+++ EXCERPT
Cases with rupture of the uterine artery and associated development of a broad ligament hematoma tend to have markedly elevated TPr values (as high as 5.0 g/dl), but the WBC count is likely to remain within the normal range (<5000 cells/μl). Broad ligament inflammation around a uterine artery hematoma may explain the high protein levels seen in these cases. Specific gravity values are inevitably increased if the TPr is elevated. A tear in the broad ligament subsequent to a uterine artery rupture invariably results in a bloody tap, with an elevated red blood cell count in the peritoneal fluid. Even if a clot has contained most of the hemorrhage within the broad ligament, there is often considerable blood loss into the peritoneal cavity. In this author’s opinion these mares should not be transported, because movement could destabilize the clot and prove fatal. Postpartum hemorrhage is discussed in detail in site.
Rupture of the mesocolon is unlikely to cause an immediate increase in the WBC count. However, the compromised segment of bowel soon loses its integrity and a massively increased WBC count (as high as 150,000 cells/μl) can occur within 48 hours as peritonitis ensues. An intussusception of the uterine horn can cause an elevated TPr (3.0 g/dl), but the WBC count tends to remain low unless necrosis has developed in more chronic cases. Retroperitoneal abscessation can be a life-threatening complication following a dystocia. Affected mares exhibit signs of toxemia, and the peritoneal fluid is likely to develop an increased TPr content (3.0-5.0 g/dl) and a massive increase in the WBC count (often exceeding 100,000 cells/μl). These retroperitoneal abscesses often develop from infected hematomas. Thus, retroperitoneal hematomas in a postpartum mare warrant prophylactic broad-spectrum antibiotic coverage.
++++++
+++ EXTRACTED ENTRIES
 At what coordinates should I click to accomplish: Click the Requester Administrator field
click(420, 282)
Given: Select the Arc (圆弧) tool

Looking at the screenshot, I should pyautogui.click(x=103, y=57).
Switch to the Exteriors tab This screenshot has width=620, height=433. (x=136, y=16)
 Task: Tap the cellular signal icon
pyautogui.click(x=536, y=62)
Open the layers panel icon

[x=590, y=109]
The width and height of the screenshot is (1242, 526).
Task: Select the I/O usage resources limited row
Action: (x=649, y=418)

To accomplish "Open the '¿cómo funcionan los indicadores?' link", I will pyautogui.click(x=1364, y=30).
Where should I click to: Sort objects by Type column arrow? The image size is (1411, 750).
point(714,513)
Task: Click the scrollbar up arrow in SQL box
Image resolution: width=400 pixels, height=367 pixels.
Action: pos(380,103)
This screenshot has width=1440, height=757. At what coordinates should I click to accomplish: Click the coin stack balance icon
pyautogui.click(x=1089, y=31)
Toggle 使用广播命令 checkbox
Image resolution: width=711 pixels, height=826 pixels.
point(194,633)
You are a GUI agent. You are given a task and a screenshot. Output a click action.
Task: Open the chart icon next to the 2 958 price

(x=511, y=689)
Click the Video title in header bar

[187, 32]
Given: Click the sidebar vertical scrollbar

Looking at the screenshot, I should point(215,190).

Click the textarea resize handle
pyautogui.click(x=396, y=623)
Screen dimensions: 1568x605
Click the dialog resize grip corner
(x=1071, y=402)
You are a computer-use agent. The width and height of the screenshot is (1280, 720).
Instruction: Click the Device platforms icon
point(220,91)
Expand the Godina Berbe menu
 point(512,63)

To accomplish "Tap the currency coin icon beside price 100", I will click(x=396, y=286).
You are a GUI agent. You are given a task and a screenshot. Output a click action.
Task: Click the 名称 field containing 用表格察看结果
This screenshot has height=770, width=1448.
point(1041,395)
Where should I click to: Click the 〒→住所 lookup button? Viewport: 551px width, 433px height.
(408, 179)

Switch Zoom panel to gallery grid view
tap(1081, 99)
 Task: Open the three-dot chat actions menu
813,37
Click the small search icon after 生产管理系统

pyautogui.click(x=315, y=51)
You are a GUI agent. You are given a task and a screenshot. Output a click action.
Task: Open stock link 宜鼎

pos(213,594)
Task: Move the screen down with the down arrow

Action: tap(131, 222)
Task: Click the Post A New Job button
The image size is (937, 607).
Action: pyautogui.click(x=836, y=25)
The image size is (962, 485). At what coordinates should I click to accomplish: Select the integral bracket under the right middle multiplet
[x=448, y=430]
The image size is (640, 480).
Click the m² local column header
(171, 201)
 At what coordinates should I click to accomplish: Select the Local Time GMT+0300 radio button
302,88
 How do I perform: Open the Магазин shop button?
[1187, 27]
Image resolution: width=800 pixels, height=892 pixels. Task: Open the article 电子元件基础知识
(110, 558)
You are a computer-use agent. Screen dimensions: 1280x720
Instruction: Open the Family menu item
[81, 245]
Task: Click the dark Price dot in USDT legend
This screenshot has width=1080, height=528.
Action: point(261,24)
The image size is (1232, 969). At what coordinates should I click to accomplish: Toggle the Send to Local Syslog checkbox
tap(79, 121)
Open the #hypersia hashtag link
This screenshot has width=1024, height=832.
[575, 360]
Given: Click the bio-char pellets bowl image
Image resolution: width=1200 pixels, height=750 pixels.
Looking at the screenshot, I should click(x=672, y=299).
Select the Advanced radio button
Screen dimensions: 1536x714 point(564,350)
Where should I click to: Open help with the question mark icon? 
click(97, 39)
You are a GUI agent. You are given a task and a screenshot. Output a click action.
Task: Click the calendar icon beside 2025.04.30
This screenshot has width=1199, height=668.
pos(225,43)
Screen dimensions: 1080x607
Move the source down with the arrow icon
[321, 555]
++++++
• REQUIRED TASKS:
• a. Turn the paragraph beginning "Rupture of the mesocolon" in the excerpt on peritoneal fluid in postpartum mares into a bulleted list that keeps its main facts.
• b. Write the next paragraph of the excerpt on peritoneal fluid findings in postpartum mares, picking up after its final sentence.
The stored data plays no part in this work.

• ANSWERS PER TASK:
• a.
- Mesocolon rupture is unlikely to raise the WBC count right away. Once the compromised bowel segment loses its integrity and peritonitis sets in, the WBC count can rise massively, as high as 150,000 cells/μl, within 48 hours.
- Intussusception of the uterine horn can raise TPr to 3.0 g/dl. The WBC count tends to stay low unless necrosis has developed in more chronic cases.
- Retroperitoneal abscessation can be a life-threatening complication after dystocia:
  - Affected mares show signs of toxemia.
  - Peritoneal fluid is likely to show increased TPr (3.0–5.0 g/dl) and a massive rise in WBC count, often exceeding 100,000 cells/μl.
  - These abscesses often develop from infected hematomas, so retroperitoneal hematomas in a postpartum mare warrant prophylactic broad-spectrum antibiotic coverage.

• b.
Repeated abdominocentesis is indicated in cases where clinical signs suggest that a parturient related abdominal lesion may be present, because the peritoneal fluid constituents may change within hours. Several studies have shown that repeated abdominocentesis is not detrimental to the horse and does not cause significant changes in the peritoneal fluid composition. If indicated, a series of peritoneal fluid analyses may provide useful information about the progression and seriousness of the condition. A single, elevated peritoneal fluid value (either TPr, WBC, or percent neutrophils) is likely to be an incidental finding, whereas two or more elevated values may signal the onset of clinical abnormalities. This author’s clinical experience has been that if a postpartum peritoneal fluid sample has TPr greater than 3.0 g/dl in conjunction with WBC count greater than 15,000 cells/μl and a WBC differential count of greater than 80% neutrophils (especially if degenerative changes are present) then a potentially life-threatening lesion is likely. However, peritoneal fluid values should not be viewed in isolation. An abnormal peritoneal fluid analysis must be considered in conjunction with the history and clinical signs that are exhibited by the mare.